マッスルエナジーテクニック:安全で優れた筋肉緩和法
マッスルエナジーテクニックはこんな人におすすめ
オステオパシーのマッスルエナジーテクニック(MET)の適応例です。
①強い刺激やスラスト(バキバキ整体)が苦手な人
スラスト(いわゆるバキバキ整体)ではなく比較的ソフトな施術を求める方に適しており、リラックス効果も期待できます。
②慢性的な筋緊張や関節の可動域制限がある人
あくまで自分の力を用いた収縮後リラクゼーションを利用して筋肉の柔軟性を向上させたい方。
③姿勢の改善や腰痛の軽減を目指している人
骨盤や仙骨の安定化を図り、身体の重心を整えたい人に適しています。
④血流の促進や冷え性を改善したい人
循環機能を高めることで、体全体の機能維持をサポートできます。
⑤睡眠の質や自律神経のバランスを向上させたい人
リラクゼーション効果で交感神経の過剰な働きを抑え、心身の安定を図ります。
このような特徴を持つ方々にとって、METは安全で効果的な選択肢となり得ます。
マッスルエナジーテクニックとは?
オステオパシーのマッスルエナジーテクニック(MET)は、筋肉の等尺性収縮を利用して筋肉を弛緩させる方法です。

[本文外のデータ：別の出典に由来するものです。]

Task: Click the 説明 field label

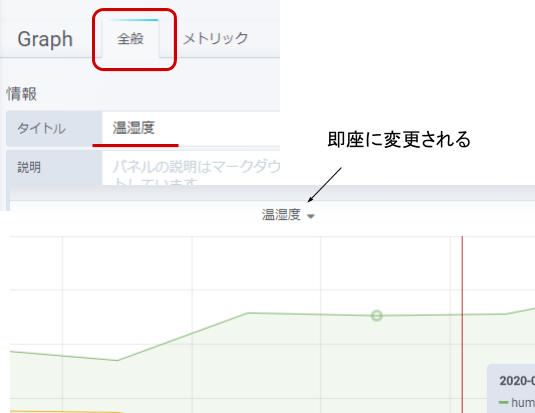Action: (29, 168)
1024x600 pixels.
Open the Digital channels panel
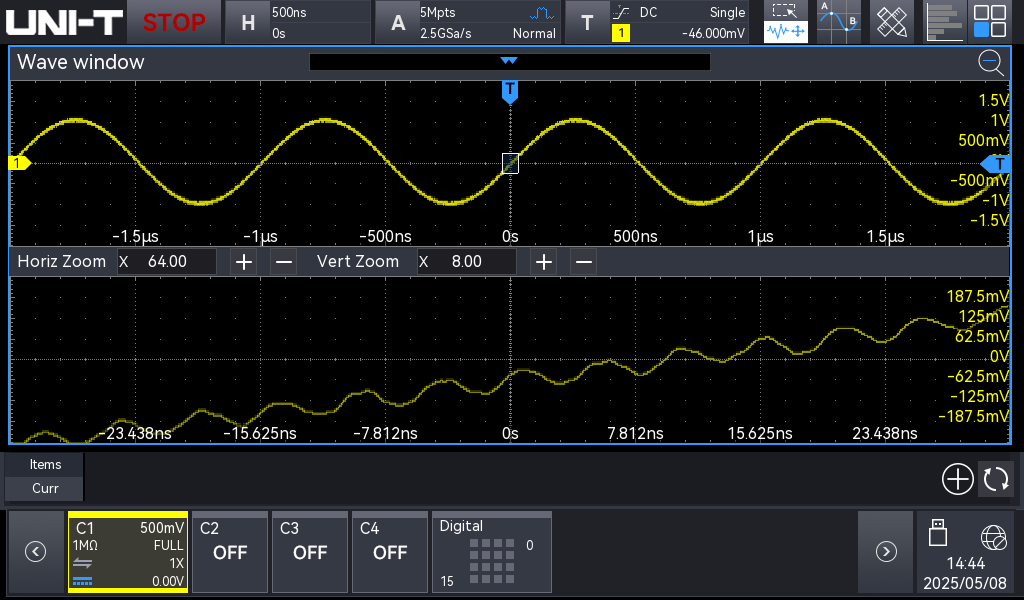click(491, 552)
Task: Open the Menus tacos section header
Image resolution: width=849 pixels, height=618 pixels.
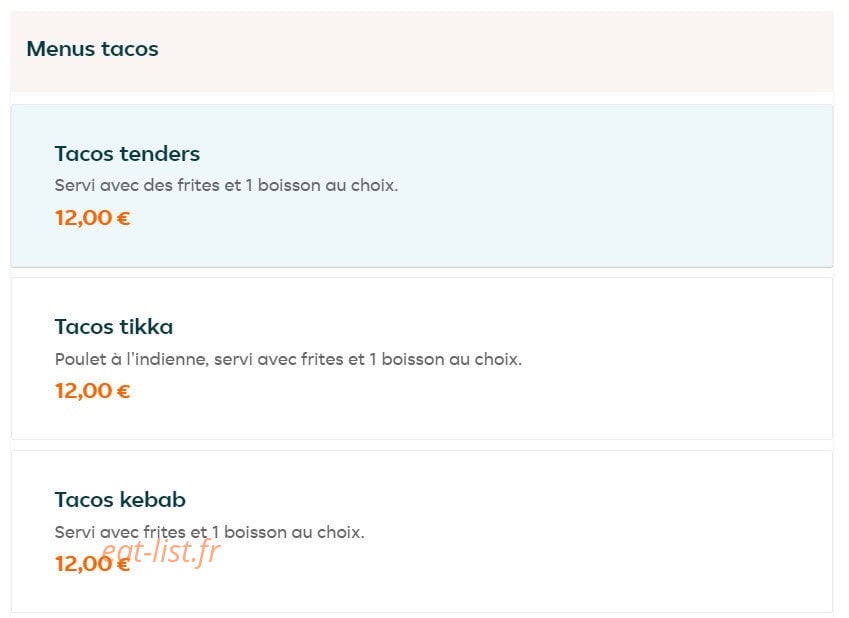Action: (x=422, y=51)
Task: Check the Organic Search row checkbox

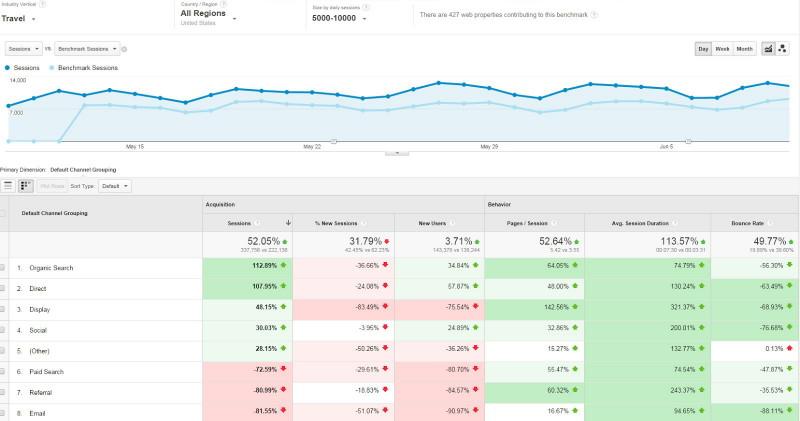Action: [4, 268]
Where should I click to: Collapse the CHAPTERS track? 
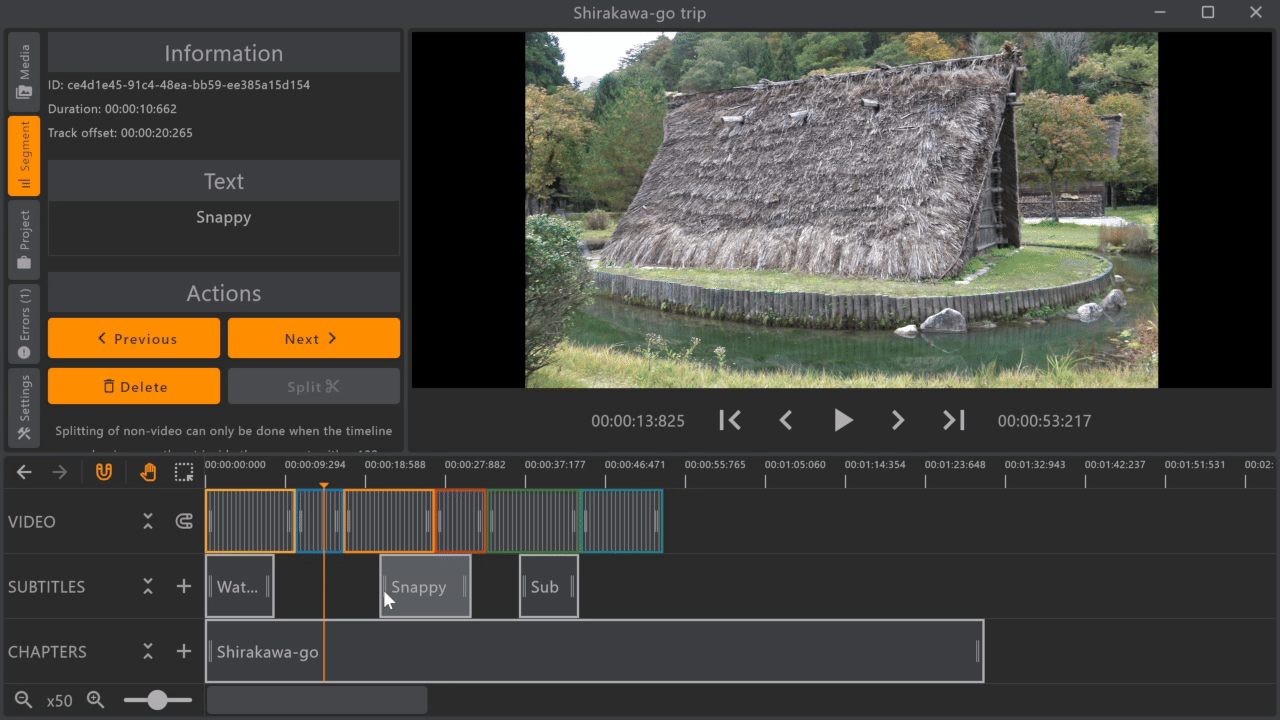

等尺性収縮とは、筋肉の長さを変えずに力を加える収縮のことです。
重いものを持ち上げる時、動かしにくいものを思いっきり押して動かすときに使われる収縮です。
実際に施術では、最大筋力の7割程度の力を用いることが多く、患者さん自身の力を利用して動きの悪い関節を改善していきます。
この収縮後、筋肉は自然に緊張を緩める方向に働きます。
この現象は「等尺性収縮後リラクゼーション」と呼ばれ、
筋肉の緊張を減少させ、柔軟性や関節の可動域を改善する効果があります。
また、拮抗筋(反対の動きをする筋肉)を収縮させることで、目的の筋肉を弛緩させる「相反抑制」という原理も活用されます。
これらの生理学的メカニズムを利用することで、安全かつ効果的に筋肉を緩めることが可能です。
【わかりやすい説明】
股関節を前に曲げます。この時臀筋が固いと十分に前に曲げることができません。
臀筋を最大限ストレッチさせる状態まで股関節を前に曲げた状態から、股関節を後ろに戻すように力を入れてもらいます。
そしてその動きに対して抵抗をかけます。
3秒間抵抗を加え続けて、力を抜くと年金がさらに伸びるようになっており、股関節はさらに前に曲げれるようになっています。
実際には、方向付けや抵抗をかける位置など細かく設定するのですが、大まかな説明としてはこんな感じです。
この施術法を用いて、安全に腰痛が軽減したり、自律神経の改善と睡眠の改善が可能になります。
オステオパシーのマッスルエナジーテクニック(MET)は、幅広い体の部位に適用することで、さまざまな問題を改善する効果があります。
特に、「上部胸椎」「骨盤」「仙骨」「頸椎」などの部位に焦点を当てた施術は、
自律神経との関連が深く、血流の促進や体全体の機能改善を支える重要な役割を果たします。
(これは私自身の経験則も入っております。一通り学ぶのに2年以上かかりました。まだ検査し、施術を進化させている途中ですが、
臨床で経験した中で、特にこの部分へのアプローチが大きな成果を生んでいると感じています)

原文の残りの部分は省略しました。